[Records excerpted from a collection]
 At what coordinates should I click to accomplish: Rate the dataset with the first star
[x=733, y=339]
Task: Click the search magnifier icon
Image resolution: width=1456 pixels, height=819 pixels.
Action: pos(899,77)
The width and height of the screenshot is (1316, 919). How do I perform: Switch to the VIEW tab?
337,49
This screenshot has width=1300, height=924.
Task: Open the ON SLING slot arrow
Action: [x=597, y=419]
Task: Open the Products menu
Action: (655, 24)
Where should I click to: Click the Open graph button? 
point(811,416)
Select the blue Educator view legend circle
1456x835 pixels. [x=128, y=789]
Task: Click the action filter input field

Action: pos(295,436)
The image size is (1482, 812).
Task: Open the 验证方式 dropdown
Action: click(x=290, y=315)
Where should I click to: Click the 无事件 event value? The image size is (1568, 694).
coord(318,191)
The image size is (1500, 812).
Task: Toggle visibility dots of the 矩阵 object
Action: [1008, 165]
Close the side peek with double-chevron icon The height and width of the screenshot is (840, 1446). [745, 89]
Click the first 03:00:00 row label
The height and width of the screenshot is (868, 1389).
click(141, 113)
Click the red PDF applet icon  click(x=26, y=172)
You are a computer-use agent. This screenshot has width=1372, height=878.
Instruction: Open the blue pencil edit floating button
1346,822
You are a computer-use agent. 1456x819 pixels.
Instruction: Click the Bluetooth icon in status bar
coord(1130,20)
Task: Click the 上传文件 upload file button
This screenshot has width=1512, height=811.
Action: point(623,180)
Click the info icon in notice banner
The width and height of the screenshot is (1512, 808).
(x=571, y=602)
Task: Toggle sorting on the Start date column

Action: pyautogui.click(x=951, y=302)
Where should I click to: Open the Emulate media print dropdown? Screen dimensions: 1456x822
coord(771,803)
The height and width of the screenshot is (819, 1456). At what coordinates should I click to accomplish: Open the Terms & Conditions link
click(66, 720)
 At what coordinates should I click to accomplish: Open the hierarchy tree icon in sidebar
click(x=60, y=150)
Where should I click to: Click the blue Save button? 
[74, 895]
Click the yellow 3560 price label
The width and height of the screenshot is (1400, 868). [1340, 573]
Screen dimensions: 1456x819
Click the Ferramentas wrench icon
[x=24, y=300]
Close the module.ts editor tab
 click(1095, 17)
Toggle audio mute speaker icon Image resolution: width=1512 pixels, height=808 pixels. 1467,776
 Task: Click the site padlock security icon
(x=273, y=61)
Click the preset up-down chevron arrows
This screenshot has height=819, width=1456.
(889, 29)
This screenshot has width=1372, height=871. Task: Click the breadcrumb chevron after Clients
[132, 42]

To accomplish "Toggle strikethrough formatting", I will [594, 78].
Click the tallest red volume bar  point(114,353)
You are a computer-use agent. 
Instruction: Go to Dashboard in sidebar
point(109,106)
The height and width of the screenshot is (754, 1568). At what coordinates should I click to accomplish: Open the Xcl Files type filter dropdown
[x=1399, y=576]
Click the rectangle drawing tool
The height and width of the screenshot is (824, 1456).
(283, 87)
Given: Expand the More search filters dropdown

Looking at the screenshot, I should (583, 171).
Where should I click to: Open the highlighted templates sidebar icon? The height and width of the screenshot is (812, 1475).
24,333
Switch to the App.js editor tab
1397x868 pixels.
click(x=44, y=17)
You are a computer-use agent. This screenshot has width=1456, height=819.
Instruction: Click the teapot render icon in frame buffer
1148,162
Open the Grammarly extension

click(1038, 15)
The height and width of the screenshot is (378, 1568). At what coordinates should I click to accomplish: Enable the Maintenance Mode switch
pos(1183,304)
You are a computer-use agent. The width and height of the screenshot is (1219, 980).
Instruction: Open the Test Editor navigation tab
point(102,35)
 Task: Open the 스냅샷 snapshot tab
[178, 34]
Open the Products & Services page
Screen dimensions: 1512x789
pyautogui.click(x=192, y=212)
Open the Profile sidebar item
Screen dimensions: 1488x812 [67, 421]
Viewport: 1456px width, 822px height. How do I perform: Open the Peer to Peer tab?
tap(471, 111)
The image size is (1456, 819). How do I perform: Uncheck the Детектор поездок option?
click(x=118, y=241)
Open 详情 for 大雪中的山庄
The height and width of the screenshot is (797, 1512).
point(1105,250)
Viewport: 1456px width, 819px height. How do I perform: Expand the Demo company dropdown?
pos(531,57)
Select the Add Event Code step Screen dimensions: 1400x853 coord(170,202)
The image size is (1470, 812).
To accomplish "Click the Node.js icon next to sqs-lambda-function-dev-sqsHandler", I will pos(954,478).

== WHAT YOU ARE ASKED TO DO ==
The data above is to be restated line for line, word for word.

== YOUR SOLUTION ==
 At what coordinates should I click to accomplish: Rate the dataset with the first star
[x=733, y=339]
Task: Click the search magnifier icon
Image resolution: width=1456 pixels, height=819 pixels.
Action: pos(899,77)
The width and height of the screenshot is (1316, 919). How do I perform: Switch to the VIEW tab?
337,49
This screenshot has width=1300, height=924.
Task: Open the ON SLING slot arrow
Action: [x=597, y=419]
Task: Open the Products menu
Action: (655, 24)
Where should I click to: Click the Open graph button? 
point(811,416)
Select the blue Educator view legend circle
1456x835 pixels. [x=128, y=789]
Task: Click the action filter input field

Action: pos(295,436)
The image size is (1482, 812).
Task: Open the 验证方式 dropdown
Action: click(x=290, y=315)
Where should I click to: Click the 无事件 event value? The image size is (1568, 694).
coord(318,191)
The image size is (1500, 812).
Task: Toggle visibility dots of the 矩阵 object
Action: [1008, 165]
Close the side peek with double-chevron icon The height and width of the screenshot is (840, 1446). [745, 89]
Click the first 03:00:00 row label
The height and width of the screenshot is (868, 1389).
click(141, 113)
Click the red PDF applet icon  click(x=26, y=172)
You are a computer-use agent. This screenshot has width=1372, height=878.
Instruction: Open the blue pencil edit floating button
1346,822
You are a computer-use agent. 1456x819 pixels.
Instruction: Click the Bluetooth icon in status bar
coord(1130,20)
Task: Click the 上传文件 upload file button
This screenshot has width=1512, height=811.
Action: point(623,180)
Click the info icon in notice banner
The width and height of the screenshot is (1512, 808).
(x=571, y=602)
Task: Toggle sorting on the Start date column

Action: pyautogui.click(x=951, y=302)
Where should I click to: Open the Emulate media print dropdown? Screen dimensions: 1456x822
coord(771,803)
The height and width of the screenshot is (819, 1456). At what coordinates should I click to accomplish: Open the Terms & Conditions link
click(66, 720)
 At what coordinates should I click to accomplish: Open the hierarchy tree icon in sidebar
click(x=60, y=150)
Where should I click to: Click the blue Save button? 
[74, 895]
Click the yellow 3560 price label
The width and height of the screenshot is (1400, 868). [1340, 573]
Screen dimensions: 1456x819
Click the Ferramentas wrench icon
[x=24, y=300]
Close the module.ts editor tab
 click(1095, 17)
Toggle audio mute speaker icon Image resolution: width=1512 pixels, height=808 pixels. 1467,776
 Task: Click the site padlock security icon
(x=273, y=61)
Click the preset up-down chevron arrows
This screenshot has height=819, width=1456.
(889, 29)
This screenshot has width=1372, height=871. Task: Click the breadcrumb chevron after Clients
[132, 42]

To accomplish "Toggle strikethrough formatting", I will [594, 78].
Click the tallest red volume bar  point(114,353)
You are a computer-use agent. 
Instruction: Go to Dashboard in sidebar
point(109,106)
The height and width of the screenshot is (754, 1568). At what coordinates should I click to accomplish: Open the Xcl Files type filter dropdown
[x=1399, y=576]
Click the rectangle drawing tool
The height and width of the screenshot is (824, 1456).
(283, 87)
Given: Expand the More search filters dropdown

Looking at the screenshot, I should (583, 171).
Where should I click to: Open the highlighted templates sidebar icon? The height and width of the screenshot is (812, 1475).
24,333
Switch to the App.js editor tab
1397x868 pixels.
click(x=44, y=17)
You are a computer-use agent. This screenshot has width=1456, height=819.
Instruction: Click the teapot render icon in frame buffer
1148,162
Open the Grammarly extension

click(1038, 15)
The height and width of the screenshot is (378, 1568). At what coordinates should I click to accomplish: Enable the Maintenance Mode switch
pos(1183,304)
You are a computer-use agent. The width and height of the screenshot is (1219, 980).
Instruction: Open the Test Editor navigation tab
point(102,35)
 Task: Open the 스냅샷 snapshot tab
[178, 34]
Open the Products & Services page
Screen dimensions: 1512x789
pyautogui.click(x=192, y=212)
Open the Profile sidebar item
Screen dimensions: 1488x812 [67, 421]
Viewport: 1456px width, 822px height. How do I perform: Open the Peer to Peer tab?
tap(471, 111)
The image size is (1456, 819). How do I perform: Uncheck the Детектор поездок option?
click(x=118, y=241)
Open 详情 for 大雪中的山庄
The height and width of the screenshot is (797, 1512).
point(1105,250)
Viewport: 1456px width, 819px height. How do I perform: Expand the Demo company dropdown?
pos(531,57)
Select the Add Event Code step Screen dimensions: 1400x853 coord(170,202)
The image size is (1470, 812).
To accomplish "Click the Node.js icon next to sqs-lambda-function-dev-sqsHandler", I will pos(954,478).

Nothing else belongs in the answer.